Trotzdem greift das Gewohnheitstier Mensch lieber zuerst zu Abneigung und sieht etwas Fremdes als Angriff auf seine Identität und die Art, wie er oder sie ihr Leben bisher gelebt haben. Es ist leichter zu sagen “der Ausländer macht es falsch” als zu sagen “der Ausländer macht es anders”. Ich weiß es, weil ich es beim konkreten Beispiel Veganismus selbst durchlebt habe, weil ich beide Seiten kenne. Weil ich es in vielen anderen Lebensbereichen tagtäglich durchlebe, weil ich weder Saulus noch Paulus, sondern ein normaler Mensch bin, der damit zu kämpfen hat. Es ist einfacher etwas, was einem fremd ist, als Angriff zu sehen, als den Perspektivenwechsel zu wagen. Wie kann ich für ein Burka-Verbot sein, wenn ich selbst nie eine Burka getragen oder mit einer Frau gesprochen habe, die eine trägt? Wie kann ich Ausländer hassen, wenn ich mich noch nie in dessen Kultur- und Gedankenwelt begeben habe? Wie kann ich VeganerInnen verurteilen, wenn ich mich noch nie näher mit dem Thema befasst habe? Wie kann ich Tattoos scheiße finden, wenn ich selbst keine habe?

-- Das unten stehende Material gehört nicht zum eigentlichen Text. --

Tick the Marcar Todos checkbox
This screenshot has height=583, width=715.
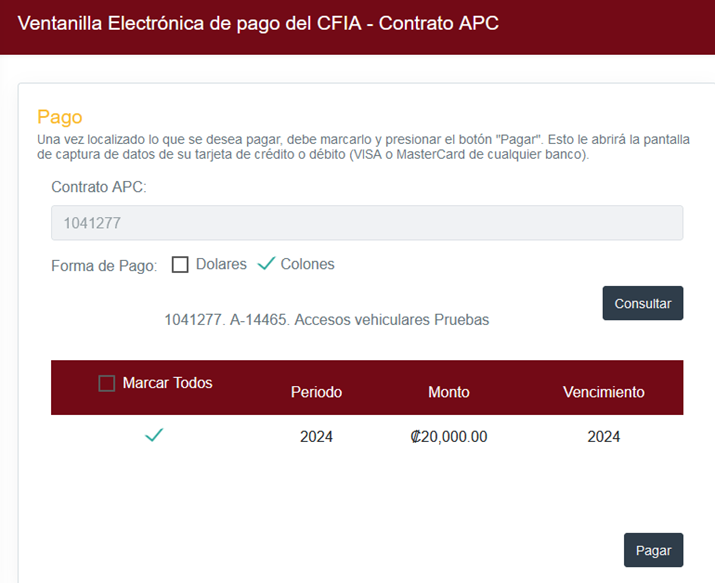click(x=107, y=383)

Bevor die passiv-aggressiven Tastatur-Krieger wieder “Moralapostel” schrei(b)en: besonders euch gilt dieser Post. Denn ich gebe offen zu auf einem Weg zu sein, der sich Leben nennt und mich bis zum letzten Atemzug begleiten wird. Ein Weg, auf dem ich mit jedem Lebensjahr mehr lerne, mehr verstehe und mehr wachse – mit allen Herausforderungen. Ich wünsche mir, in 5 Jahren nicht mehr so zu sein wie heute und freue mich über jeden Menschen auf meinem Lebensweg, der mir hilft, neue Perspektiven zu gewinnen. Es wäre schade, wenn ich mich für etwas besseres halten würde, weil es keine besseren und schlechten Menschen gibt, sondern nur solche, die sich auf Veränderung einlassen. Ich bin 27 und mit 67 denke ich mir vielleicht “Mensch, da warst du noch grün hinter den Ohren”. Und es stimmt: ich bin jung, ich weiß noch so wenig, ich bin oft dumm, intolerant und unwissend, oft einfach nur unterbewusst. Aber wisst ihr was? Toleranz und Offenheit sind kein Wettbewerb, sondern eine konkurrenz-befreite Reise, auf die wir alle eingeladen sind.